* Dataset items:
================
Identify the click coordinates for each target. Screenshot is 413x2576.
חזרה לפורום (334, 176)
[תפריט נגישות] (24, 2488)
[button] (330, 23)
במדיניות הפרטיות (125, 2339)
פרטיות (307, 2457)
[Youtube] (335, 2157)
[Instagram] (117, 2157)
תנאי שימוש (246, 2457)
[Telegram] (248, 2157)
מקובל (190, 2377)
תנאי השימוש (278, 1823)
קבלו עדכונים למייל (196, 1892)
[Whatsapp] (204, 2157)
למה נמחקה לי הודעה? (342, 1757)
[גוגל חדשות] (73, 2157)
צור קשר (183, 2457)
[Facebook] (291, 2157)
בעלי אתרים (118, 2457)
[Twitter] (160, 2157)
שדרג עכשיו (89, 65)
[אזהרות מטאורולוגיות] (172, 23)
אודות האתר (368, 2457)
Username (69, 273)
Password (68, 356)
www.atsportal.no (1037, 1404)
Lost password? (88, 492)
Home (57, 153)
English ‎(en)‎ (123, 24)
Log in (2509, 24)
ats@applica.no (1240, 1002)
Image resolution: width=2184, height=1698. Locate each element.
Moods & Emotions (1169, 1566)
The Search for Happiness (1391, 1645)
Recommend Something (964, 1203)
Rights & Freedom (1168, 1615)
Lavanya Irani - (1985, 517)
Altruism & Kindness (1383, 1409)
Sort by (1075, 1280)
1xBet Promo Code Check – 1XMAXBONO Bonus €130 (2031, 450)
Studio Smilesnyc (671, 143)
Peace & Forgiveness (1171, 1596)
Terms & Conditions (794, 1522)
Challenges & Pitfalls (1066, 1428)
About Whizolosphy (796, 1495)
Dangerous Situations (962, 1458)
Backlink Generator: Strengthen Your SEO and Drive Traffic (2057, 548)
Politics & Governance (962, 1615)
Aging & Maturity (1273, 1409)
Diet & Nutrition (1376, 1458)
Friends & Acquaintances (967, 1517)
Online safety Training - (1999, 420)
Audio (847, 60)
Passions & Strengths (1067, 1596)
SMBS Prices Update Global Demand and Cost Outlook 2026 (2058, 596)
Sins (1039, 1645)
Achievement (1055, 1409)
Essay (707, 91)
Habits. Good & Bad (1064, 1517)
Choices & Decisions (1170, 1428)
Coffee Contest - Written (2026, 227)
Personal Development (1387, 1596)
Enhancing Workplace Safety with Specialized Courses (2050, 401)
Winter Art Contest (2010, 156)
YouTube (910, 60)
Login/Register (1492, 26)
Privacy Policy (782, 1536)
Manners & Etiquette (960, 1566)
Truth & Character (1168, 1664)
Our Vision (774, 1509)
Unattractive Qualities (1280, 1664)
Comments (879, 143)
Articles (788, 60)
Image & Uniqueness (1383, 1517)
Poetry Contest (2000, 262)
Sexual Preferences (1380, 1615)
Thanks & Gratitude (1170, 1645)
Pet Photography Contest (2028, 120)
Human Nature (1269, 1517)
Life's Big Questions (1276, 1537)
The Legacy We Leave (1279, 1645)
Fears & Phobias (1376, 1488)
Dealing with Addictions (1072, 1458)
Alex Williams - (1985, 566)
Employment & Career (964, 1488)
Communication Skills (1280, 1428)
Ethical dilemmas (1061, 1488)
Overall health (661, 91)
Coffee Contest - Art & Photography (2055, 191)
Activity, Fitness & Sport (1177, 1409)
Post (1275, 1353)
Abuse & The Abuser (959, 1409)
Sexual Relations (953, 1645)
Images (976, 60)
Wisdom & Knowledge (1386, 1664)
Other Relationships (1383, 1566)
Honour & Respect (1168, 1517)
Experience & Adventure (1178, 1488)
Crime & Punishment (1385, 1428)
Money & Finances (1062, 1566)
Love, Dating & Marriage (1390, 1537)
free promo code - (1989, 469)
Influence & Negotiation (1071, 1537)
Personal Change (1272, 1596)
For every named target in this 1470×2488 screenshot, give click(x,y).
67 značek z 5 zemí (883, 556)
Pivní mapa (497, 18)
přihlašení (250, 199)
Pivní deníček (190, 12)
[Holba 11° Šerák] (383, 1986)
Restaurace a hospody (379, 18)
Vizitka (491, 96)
================
* TASK TO CARRY OUT: Out of the data above, return each line where the word "Photography" can be found.

* ANSWER TO THIS TASK:
Pet Photography Contest (2028, 120)
Coffee Contest - Art & Photography (2055, 191)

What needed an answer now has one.